L'autorité italienne sanctionne une municipalité pour avoir accédé à la messagerie d'un employé en absence prolongée
L'autorité italienne sanctionne une municipalité pour avoir accédé à la messagerie d'un employé en absence prolongée, jugeant que l'employeur aurait dû mettre en œuvre des mesures techniques et organisationnelles préventives pour assurer la continuité de service sans porter atteinte à la confidentialité de la correspondance du salarié.
Faits et contexte
L'autorité italienne de protection des données (Garante per la protezione dei dati personali - GPDP) a aujourd'hui publié une décision de sanction à l'encontre de la municipalité de Terralba pour des manquements en lien avec l'accès à la messagerie professionnelle d'un employé absent.
L'affaire trouve son origine dans la plainte d'un employé qui, à son retour d'une longue absence pour maladie, a constaté que la municipalité avait accédé à son ordinateur en modifiant son mot de passe pour des motifs de continuité de service.
Motifs de la décision
L'autorité a retenu plusieurs violations du RGPD, estimant que la municipalité n'avait pas mis en place les garanties nécessaires pour protéger les données de ses employés dans un tel contexte.

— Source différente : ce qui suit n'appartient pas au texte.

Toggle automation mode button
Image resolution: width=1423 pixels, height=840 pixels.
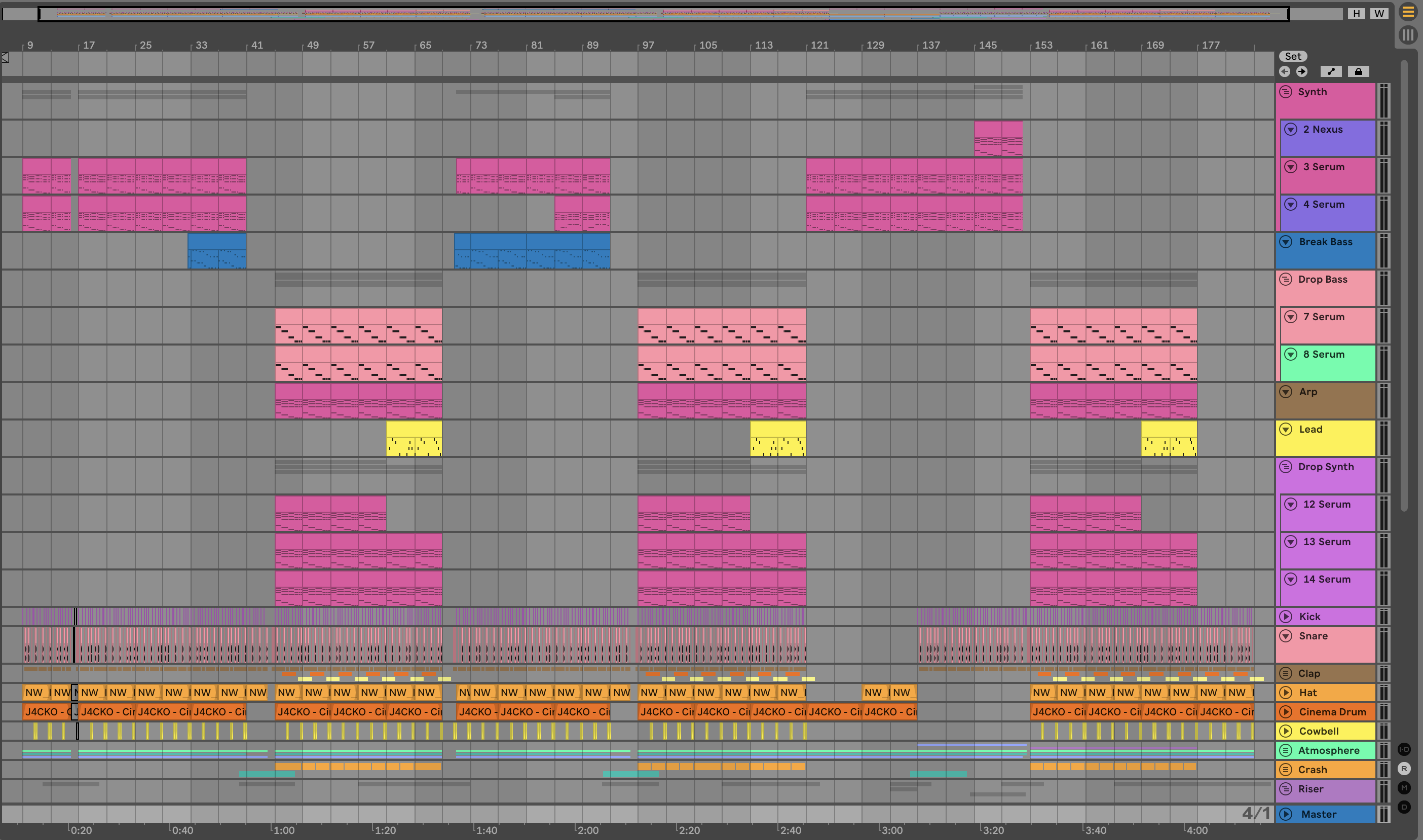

- Obligation de licéité, loyauté et transparence (article 5, paragraphe 1, point a) du RGPD et article 6 du RGPD) : L'autorité a jugé que l'accès forcé à la messagerie de l'employé, même motivé par la nécessité d'assurer la continuité administrative, était illicite. Elle rappelle que la correspondance électronique bénéficie de garanties de secret, y compris dans le contexte professionnel, et que l'employeur ne peut y accéder en dehors d'un cadre juridique prédéfini et transparent. La municipalité n'a pas démontré l'existence d'une base juridique valable pour une telle intrusion, en violation des principes fondamentaux du traitement.

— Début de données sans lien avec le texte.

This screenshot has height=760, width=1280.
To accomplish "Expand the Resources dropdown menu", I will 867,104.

- Obligation de protection des données dès la conception et par défaut (article 25 du RGPD) et de responsabilité du responsable du traitement (article 24 du RGPD) : L'autorité a souligné que l'employeur aurait dû mettre en place des mesures techniques et organisationnelles pour gérer l'absence d'un employé sans avoir à accéder à sa messagerie individuelle. L'existence de dossiers partagés, invoquée par la municipalité, s'est avérée insuffisante. Le GPDP a estimé que des solutions alternatives, comme des systèmes de délégation ou des boîtes aux lettres fonctionnelles, auraient dû être prévues dès la conception pour garantir la continuité des activités tout en respectant les droits des personnes concernées.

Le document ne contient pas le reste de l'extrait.